:: TEXT BLOCK ::

□ □ □ □ □

January 30, 2010

#Fourty-four

This morning I had the urge to read my first post on this blog. That was Forty-three posts ago, and I know that number isn't as eye-popping as, say, One Hundred, or as earth shattering as Five Hundred, but reading that first post, called Visualize It... it makes me feel like I am fourteen and getting ready for my first dance.
Keep in mind I am a girl, who loves to dance, and I would force my shy, terrified persona out of its shell to get out there and shake my groove thing. Before the dance, my stomach would be all fluttery, as cliche as butterflies, my face would flush, and my hands would get just a little damp. I wasn't quite sure what to expect, but I hoped it would be amazing. Sometimes it was, sometimes it wasn't, but the hope was always there.

Terrifying and Hopeful.

Like this writing thing.

How do you feel?

January 27, 2010

The Resolution

I felt guilty. I had cleaned the bathrooms, and the laundry was fairly caught up. My visiting teaching was all but done and the youngest had been deposited at ballet lessons with several minutes to spare.
But my husband came home earlier than expected, changed into his stripeys and called out, "I have to ref a game nobody knew was happening! I'll be home after 6!" Kiss on the cheek and gone.
I knew he was exhausted, and hungry, a million things on his mind, and he would never see the cash he made reffing this game because we overspent at Christmas. I'd had a couple phone calls for "Bishop", but the messages would wait. He always got to them when he could.
I scrambled to make dinner so he would have a hearty meal to come home to. The kitchen was a little messy, the kids' school dump was still all over the entry, our bedroom was still bare-boned, waiting to be painted, and the piles of things that needed a home after re-organizing my study/laundryroom were still waiting in the dining room.
I had been on the computer most of the day, searching for a vacation rental on the Oregon coast big enough for us and extended family, editing a WIP, and reading.

□ □ □ □ □

:: GIVEN RECORDS ::
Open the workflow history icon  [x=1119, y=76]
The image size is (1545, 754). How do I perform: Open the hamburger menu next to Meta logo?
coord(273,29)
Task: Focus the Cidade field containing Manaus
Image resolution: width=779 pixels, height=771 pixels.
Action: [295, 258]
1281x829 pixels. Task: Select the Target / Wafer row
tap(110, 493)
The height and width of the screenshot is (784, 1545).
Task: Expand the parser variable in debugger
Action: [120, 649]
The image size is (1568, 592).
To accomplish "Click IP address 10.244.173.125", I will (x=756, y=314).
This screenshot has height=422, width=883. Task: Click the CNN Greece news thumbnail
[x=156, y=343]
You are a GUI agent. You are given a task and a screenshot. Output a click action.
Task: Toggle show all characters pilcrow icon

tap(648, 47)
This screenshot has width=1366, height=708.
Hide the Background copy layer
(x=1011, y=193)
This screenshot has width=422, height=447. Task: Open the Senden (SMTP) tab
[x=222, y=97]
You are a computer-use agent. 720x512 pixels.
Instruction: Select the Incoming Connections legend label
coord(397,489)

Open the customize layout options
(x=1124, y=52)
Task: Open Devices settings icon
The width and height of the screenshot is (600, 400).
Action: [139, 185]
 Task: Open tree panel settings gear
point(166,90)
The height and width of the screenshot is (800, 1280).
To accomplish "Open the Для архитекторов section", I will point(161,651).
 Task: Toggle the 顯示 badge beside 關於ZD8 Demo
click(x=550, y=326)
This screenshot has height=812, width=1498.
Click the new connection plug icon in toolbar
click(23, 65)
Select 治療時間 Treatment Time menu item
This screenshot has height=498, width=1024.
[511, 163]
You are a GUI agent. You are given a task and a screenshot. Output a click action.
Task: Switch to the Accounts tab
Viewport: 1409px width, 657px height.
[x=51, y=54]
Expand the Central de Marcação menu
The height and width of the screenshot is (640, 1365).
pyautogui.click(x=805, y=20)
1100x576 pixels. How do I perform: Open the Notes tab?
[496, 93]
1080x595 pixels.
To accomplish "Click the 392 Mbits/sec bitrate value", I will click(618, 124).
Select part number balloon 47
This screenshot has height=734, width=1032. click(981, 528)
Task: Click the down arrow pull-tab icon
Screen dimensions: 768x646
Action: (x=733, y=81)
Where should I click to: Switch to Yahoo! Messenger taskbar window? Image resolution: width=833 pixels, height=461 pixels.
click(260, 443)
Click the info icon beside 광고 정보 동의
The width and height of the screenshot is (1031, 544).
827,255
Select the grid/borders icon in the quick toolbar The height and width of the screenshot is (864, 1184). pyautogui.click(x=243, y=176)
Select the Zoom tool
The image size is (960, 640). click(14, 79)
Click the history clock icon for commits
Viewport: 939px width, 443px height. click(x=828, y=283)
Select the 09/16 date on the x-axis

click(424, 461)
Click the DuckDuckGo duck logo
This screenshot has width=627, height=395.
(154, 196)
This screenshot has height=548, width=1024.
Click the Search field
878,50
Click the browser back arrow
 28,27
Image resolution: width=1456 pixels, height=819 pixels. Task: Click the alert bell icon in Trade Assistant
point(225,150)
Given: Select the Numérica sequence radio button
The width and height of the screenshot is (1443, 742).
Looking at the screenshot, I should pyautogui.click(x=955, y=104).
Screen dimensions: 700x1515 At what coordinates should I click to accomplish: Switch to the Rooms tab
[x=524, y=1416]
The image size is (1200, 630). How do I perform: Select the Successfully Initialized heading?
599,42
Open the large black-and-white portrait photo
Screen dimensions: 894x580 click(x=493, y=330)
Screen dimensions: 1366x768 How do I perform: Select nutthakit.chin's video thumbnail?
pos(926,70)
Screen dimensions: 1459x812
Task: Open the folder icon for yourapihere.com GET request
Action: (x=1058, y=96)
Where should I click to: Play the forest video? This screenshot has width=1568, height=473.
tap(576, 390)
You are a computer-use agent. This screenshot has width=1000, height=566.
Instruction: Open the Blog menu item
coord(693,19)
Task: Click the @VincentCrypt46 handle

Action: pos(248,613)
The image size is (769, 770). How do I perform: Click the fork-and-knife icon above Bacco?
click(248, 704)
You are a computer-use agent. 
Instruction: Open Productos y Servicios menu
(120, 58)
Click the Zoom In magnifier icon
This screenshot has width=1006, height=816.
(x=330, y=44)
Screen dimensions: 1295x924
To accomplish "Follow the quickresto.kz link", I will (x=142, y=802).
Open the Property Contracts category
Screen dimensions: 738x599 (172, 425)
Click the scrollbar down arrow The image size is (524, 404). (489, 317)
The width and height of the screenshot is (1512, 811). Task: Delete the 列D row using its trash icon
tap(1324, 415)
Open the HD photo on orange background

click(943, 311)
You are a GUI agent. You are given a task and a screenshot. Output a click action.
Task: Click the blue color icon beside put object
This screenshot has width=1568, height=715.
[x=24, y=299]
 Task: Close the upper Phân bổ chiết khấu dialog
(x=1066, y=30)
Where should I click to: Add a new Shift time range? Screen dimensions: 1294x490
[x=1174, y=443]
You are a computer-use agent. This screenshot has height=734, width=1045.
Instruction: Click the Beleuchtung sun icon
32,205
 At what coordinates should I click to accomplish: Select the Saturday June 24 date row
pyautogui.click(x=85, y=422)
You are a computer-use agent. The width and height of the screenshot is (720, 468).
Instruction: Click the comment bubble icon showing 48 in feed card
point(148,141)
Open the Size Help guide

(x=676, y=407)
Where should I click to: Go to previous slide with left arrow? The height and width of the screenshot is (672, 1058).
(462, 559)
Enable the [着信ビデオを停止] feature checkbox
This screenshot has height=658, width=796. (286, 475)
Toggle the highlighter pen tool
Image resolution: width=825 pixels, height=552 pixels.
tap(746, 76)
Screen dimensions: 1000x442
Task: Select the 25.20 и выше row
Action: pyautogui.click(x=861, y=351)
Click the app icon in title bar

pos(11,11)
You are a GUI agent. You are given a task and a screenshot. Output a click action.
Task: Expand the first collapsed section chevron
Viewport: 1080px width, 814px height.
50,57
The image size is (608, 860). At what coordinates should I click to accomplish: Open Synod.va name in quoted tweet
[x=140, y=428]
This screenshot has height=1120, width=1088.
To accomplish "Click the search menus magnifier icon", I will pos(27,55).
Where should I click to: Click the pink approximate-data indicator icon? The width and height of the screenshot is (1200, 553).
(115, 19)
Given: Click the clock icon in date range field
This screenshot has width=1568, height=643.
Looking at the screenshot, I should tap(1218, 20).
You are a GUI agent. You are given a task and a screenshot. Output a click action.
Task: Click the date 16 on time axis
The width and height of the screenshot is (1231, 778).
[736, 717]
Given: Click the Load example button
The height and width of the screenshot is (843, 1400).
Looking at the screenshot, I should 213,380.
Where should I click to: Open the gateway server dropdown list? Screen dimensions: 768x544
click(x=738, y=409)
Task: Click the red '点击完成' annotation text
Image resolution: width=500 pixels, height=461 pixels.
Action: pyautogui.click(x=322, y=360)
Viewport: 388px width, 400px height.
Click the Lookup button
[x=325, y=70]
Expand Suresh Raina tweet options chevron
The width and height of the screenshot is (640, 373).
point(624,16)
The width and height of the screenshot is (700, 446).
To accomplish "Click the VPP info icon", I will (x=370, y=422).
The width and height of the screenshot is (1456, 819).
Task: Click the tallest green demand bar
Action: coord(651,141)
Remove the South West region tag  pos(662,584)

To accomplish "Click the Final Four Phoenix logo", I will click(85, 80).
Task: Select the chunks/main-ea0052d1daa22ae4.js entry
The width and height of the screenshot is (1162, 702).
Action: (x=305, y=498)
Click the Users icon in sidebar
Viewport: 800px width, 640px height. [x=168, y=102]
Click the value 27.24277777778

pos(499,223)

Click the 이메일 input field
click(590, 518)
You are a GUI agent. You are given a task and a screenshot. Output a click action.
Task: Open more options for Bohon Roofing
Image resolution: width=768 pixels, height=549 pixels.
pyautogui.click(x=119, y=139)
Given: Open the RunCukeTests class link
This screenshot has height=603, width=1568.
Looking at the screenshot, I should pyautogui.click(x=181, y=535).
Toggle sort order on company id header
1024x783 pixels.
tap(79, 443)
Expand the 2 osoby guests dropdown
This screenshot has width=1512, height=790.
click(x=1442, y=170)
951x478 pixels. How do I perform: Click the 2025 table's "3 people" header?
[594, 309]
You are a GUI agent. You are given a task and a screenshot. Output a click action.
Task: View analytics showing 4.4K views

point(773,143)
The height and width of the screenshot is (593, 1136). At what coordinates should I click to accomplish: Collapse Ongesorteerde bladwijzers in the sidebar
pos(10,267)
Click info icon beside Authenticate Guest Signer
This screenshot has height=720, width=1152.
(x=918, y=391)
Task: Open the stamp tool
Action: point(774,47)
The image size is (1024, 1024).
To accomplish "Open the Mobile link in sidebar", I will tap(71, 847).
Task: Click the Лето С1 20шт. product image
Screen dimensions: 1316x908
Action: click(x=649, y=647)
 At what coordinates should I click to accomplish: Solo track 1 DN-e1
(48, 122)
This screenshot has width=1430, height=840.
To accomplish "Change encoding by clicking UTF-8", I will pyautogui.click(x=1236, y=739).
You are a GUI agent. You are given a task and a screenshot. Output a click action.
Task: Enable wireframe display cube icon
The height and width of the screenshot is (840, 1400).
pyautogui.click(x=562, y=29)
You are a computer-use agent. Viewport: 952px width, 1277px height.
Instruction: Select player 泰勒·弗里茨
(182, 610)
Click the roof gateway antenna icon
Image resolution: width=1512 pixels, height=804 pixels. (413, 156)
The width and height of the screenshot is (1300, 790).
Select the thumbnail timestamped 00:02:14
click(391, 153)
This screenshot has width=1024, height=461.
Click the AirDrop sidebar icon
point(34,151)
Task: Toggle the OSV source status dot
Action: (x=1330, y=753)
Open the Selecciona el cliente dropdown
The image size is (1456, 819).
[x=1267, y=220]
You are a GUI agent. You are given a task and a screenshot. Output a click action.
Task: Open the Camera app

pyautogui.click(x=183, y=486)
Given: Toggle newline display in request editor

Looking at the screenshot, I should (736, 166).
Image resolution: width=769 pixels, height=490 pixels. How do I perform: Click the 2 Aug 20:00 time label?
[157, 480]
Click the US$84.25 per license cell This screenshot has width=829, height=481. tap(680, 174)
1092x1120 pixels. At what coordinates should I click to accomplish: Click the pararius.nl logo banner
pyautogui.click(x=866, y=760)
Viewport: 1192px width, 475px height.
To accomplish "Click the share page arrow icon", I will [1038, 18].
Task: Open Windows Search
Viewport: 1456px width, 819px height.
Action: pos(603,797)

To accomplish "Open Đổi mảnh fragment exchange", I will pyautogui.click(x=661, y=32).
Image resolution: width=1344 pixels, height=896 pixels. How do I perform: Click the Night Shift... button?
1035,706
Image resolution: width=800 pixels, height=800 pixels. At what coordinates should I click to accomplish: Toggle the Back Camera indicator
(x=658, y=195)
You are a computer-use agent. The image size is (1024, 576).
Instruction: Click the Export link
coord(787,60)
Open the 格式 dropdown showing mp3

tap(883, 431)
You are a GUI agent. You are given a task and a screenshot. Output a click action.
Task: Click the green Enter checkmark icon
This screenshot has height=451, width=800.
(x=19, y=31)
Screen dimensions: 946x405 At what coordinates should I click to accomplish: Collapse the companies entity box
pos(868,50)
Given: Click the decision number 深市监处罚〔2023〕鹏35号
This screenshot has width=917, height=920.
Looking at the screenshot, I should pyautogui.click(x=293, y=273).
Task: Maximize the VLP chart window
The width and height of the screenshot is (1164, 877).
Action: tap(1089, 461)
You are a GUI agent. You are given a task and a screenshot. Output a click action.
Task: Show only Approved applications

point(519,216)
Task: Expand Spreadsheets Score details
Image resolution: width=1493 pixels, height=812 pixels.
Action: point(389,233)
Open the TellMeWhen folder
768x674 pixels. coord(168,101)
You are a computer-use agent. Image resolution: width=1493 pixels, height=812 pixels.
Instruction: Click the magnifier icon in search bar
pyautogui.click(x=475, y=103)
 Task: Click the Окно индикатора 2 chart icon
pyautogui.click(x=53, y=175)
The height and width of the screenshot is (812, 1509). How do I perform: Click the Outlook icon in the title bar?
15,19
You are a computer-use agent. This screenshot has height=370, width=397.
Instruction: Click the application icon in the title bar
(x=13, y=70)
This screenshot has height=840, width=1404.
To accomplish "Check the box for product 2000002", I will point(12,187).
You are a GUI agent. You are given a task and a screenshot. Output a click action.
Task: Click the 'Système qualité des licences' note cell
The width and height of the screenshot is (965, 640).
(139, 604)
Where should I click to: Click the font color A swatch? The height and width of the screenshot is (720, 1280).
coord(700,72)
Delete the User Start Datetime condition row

□ □ □ □ □

:: WHAT YOU WILL DO ::
A. In the blog entries, where was the writer looking for a vacation rental?
B. Pick up the blog entries after their final sentence and keep writing.

:: ANSWERS TO THE EXERCISES ::
A. On the Oregon coast.

B.
Later, after dinner, as kids were getting ready for bed, Brandon pulled me in for a hug. "I put in my application today." Our high school principal is retiring. We'd worked together a little on updating his resume.
I told him I was proud of him, and so grateful he works so hard for us, always trying to better himself and our lives. I looked around at the piles of clutter.
"What did you do today?" He had that little smile that told me he already knew the answer.
Heh. I listed as many things as I could, then gave up. "I was on the computer most of the day."
"Mm-hmm."
"I'm sorry."
He just looked at me with that smile.
"I can't seem to find balance. I feel like... I have to search and read and find everything I can-"
"About writing?"
"Mm-hm. It's like I'm getting an education."
He nodded.
"But I have to treat this like a job. With set hours, and I think as soon as I do that, I can get a handle on, you know, the stuff I used to be on top of."
"Sounds good to me. Anything I can do?"

Guilt guilt guilt. Since when did my tell-it-like-it-is, 'I'm-not-a-pessimist-I'm-a-realist', life-is-like-football, "What do flowers have to do with romance?", type 'A' personality husband become Mr. Sensitivity? Because, to be perfectly honest, when I was writing my first novel (2008) into the wee hours of the morning, afternoon, and every hour in-between, throwing cold cereal at the kids and telling him there were left-overs somewhere I was sure of it... the resentment of my laptop and the words filling it up was apparent.
And then he read it. After much begging and pleading and batting of eyelashes, on my part that is, he read my novel. And read and read.
And when he finished he took a deep breath and shook his head, and said, "Come here," and held me really tight.
He said, "You can do this."

So, I am going to give myself a schedule... not too tight, because I am SO not a type 'A' personality, I am going to re-visit the chore chart, and I am going to find some of that balance my family and I deserve. I need to feel good about this endeavor, and I need my family to feel good about it, too. With all that is going on in the world, we are so blessed, and our time is so short.

I can do this.

January 23, 2010

A New Challenge: The Short Story


Be obscure clearly.  ~E.B. White
 In studying the short story, I found this to be very true. This is the challenge. I am a novice, but I took notes.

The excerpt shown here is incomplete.